At Miles Consulting Group, our mission is to ensure that our SaaS and technology clients are fully informed about their sales tax obligations and the risks that arise when nexus is created.
There’s no doubt that automated tax software solutions can be extremely valuable when implemented, integrated, and managed correctly. But software is not always the simple, streamlined solution it appears to be.
When used too early or in the wrong way, it can create more issues than it solves.
We understand that as a SaaS or technology company, you’re likely inclined to see software as the answer, after all, it’s the business you’re in. But when it comes to sales tax, software alone won’t solve everything.
Too often, clients come to us after the fact, after they’ve purchased and implemented automated sales tax tools and tell us they wish they had come to us first.
In this article, we’ll break down exactly where software can help, where it can’t, and what you need to get right before you invest.
Is software ever the complete solution for sales tax compliance?
Let’s be clear up front: at Miles Consulting Group, we’re not anti-software. In fact, we often help our clients select and implement the right tools and when used properly, they can save considerable time and reduce human error.
Clients want to categorize what they’re selling, apply the correct state tax codes, and automate filings. Tools like Avalara, Anrok, and TaxJar provide a way to do this and in principle, they work.
But here’s the problem: in most cases, those same clients assume that once the software is in place, it will manage their entire tax situation. That assumption of “set it and forget it” is rarely correct.
Software doesn’t fix sales tax problems, it automates what you already understand.
In fact, a significant portion of our consulting work is spent cleaning up problems created by software that was purchased and implemented too early, or configured with the wrong inputs.
What does automated tax compliance software actually do?
There are plenty of high-quality tools that, when correctly integrated into your ERP or billing system, can:
- Identify potential nexus triggers based on transaction data
- Apply relevant tax codes and calculate sales tax in real time
- Automate filings and remittances
These tools act as a front-end tax engine, streamlining your workflows. But, and this is critical, they are only as good as the data and assumptions you feed them.
If your company hasn’t correctly determined where it has nexus, or if it applies the wrong product categorization, the software will still process transactions, it just won’t do so correctly. It can result in:
- Tax being collected where it shouldn’t be
- No tax being collected where it should be
- Past exposure being ignored completely
Most tools also do nothing to address retroactive sales tax obligations and that’s where many companies run into trouble. Applying software and rushing to file when retroactive liability exists can exacerbate the problem. You can’t “software” your way out of liability that already exists.
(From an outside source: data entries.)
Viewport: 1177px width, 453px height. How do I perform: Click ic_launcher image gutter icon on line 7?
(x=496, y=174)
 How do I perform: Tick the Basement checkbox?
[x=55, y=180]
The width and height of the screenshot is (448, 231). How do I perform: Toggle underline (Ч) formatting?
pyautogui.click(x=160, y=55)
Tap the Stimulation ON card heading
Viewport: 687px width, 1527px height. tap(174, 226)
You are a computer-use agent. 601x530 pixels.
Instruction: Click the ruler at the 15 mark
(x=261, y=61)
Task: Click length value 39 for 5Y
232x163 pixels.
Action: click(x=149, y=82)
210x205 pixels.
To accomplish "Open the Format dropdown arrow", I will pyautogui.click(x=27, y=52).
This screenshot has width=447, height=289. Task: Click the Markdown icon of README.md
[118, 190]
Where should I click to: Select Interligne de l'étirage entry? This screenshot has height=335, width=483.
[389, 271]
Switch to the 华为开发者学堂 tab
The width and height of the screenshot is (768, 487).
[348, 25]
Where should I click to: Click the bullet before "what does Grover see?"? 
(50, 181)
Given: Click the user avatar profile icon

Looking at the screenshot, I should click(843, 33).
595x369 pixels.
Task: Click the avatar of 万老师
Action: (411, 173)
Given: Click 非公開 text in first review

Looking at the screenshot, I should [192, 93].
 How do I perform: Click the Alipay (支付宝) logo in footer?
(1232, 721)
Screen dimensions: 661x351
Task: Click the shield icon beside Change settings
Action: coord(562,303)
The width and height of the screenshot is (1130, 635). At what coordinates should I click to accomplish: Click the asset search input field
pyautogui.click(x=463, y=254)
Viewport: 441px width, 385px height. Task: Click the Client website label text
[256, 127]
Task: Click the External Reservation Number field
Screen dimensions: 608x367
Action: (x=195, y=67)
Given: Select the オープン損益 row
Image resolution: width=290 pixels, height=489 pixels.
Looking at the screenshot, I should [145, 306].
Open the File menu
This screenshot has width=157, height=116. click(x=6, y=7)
Not sure if software is right for you yet? We offer a complimentary review to help you assess potential exposure before you get into the weeds with software set up.
Understanding your sales tax profile, before buying software
This is the core issue. Software works well after you’ve done the groundwork. But it won’t do that groundwork for you.
Software can be of great help once you understand your sales tax situation, have figured out where you’ve created nexus, and cleaned up any past exposure. But if you’re not clear on your unique circumstances, no software will save you.
Before working with us, many of our clients don’t know their:
- Current nexus footprint (physical and economic)
- Product/service taxability in different jurisdictions
- Whether existing contracts comply with evolving state laws
If these foundational questions aren’t resolved first, software may speed up the wrong process and make things worse.
We recommend working with an advisor first to:
- Assess where you should be registered
- Review and resolve any past exposure
- Build a roadmap for automated compliance going forward
Only then is it time to invest in software.
Need help getting clear on your past exposure first? Book a complimentary review.
The value of working with a consultancy
Many companies assume that buying sales tax software is the end of the compliance conversation. But often, it’s just the beginning.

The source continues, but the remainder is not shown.